[Items from a dataset]
----------
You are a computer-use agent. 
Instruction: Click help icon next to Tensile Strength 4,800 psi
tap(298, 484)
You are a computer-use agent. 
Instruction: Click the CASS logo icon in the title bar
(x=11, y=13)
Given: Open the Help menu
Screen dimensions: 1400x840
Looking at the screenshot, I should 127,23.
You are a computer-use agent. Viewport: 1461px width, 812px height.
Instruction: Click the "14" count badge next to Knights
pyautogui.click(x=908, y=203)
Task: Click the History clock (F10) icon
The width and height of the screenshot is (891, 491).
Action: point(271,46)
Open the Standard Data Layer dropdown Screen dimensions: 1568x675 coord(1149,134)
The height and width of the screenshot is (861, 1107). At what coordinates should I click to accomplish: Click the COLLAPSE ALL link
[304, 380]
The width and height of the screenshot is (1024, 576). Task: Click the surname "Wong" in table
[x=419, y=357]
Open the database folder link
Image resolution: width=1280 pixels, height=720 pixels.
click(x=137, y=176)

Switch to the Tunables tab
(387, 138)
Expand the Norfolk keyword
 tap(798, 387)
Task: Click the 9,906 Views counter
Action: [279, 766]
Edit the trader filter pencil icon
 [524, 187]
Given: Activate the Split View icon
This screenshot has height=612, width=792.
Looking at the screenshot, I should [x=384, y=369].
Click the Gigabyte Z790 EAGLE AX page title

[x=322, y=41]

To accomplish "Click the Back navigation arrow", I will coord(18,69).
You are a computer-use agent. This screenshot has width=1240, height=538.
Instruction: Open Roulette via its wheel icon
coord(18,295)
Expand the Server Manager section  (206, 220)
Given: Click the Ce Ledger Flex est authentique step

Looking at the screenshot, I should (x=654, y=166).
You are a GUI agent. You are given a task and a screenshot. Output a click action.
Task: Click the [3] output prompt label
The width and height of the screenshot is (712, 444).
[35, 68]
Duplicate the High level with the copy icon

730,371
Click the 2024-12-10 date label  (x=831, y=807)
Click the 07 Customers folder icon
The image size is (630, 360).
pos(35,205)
----------
Your task is to find every line above containing the word "agent" and copy it.

* **Answer box**:
You are a computer-use agent. 
You are a computer-use agent. 
You are a computer-use agent. Viewport: 1461px width, 812px height.
You are a computer-use agent. This screenshot has width=1240, height=538.
You are a GUI agent. You are given a task and a screenshot. Output a click action.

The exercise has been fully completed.